• _Problem description_: When a line of the records contains "will", copy it.

• _Entries provided_:
____________________

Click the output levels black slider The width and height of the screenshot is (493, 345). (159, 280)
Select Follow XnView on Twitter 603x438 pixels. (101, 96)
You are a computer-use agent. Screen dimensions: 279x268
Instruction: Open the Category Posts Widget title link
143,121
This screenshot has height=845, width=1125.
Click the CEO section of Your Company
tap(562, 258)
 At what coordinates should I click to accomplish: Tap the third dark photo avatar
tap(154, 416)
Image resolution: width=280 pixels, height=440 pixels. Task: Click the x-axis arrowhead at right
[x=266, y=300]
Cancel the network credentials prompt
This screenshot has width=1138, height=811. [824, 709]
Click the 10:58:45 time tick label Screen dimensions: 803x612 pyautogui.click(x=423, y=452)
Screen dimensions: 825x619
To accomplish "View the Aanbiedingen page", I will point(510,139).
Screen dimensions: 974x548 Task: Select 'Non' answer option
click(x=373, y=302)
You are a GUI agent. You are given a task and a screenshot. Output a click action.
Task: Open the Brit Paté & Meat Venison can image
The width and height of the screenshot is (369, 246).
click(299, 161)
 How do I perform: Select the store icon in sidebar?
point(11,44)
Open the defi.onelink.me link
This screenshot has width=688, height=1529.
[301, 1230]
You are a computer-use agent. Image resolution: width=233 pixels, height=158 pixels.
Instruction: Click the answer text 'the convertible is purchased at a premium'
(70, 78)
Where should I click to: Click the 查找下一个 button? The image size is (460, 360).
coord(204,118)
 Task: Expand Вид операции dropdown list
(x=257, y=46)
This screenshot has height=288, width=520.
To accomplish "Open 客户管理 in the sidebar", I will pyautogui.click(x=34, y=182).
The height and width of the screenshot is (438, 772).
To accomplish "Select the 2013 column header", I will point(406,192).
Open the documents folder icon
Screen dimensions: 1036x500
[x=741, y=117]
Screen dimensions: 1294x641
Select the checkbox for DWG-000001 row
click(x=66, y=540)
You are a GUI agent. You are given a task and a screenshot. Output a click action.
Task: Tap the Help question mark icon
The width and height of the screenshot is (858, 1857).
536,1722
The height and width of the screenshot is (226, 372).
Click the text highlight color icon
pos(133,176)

____________________

• _Response for this exercise_:
To accomplish "View the Aanbiedingen page", I will point(510,139).
To accomplish "Open 客户管理 in the sidebar", I will pyautogui.click(x=34, y=182).
To accomplish "Select the 2013 column header", I will point(406,192).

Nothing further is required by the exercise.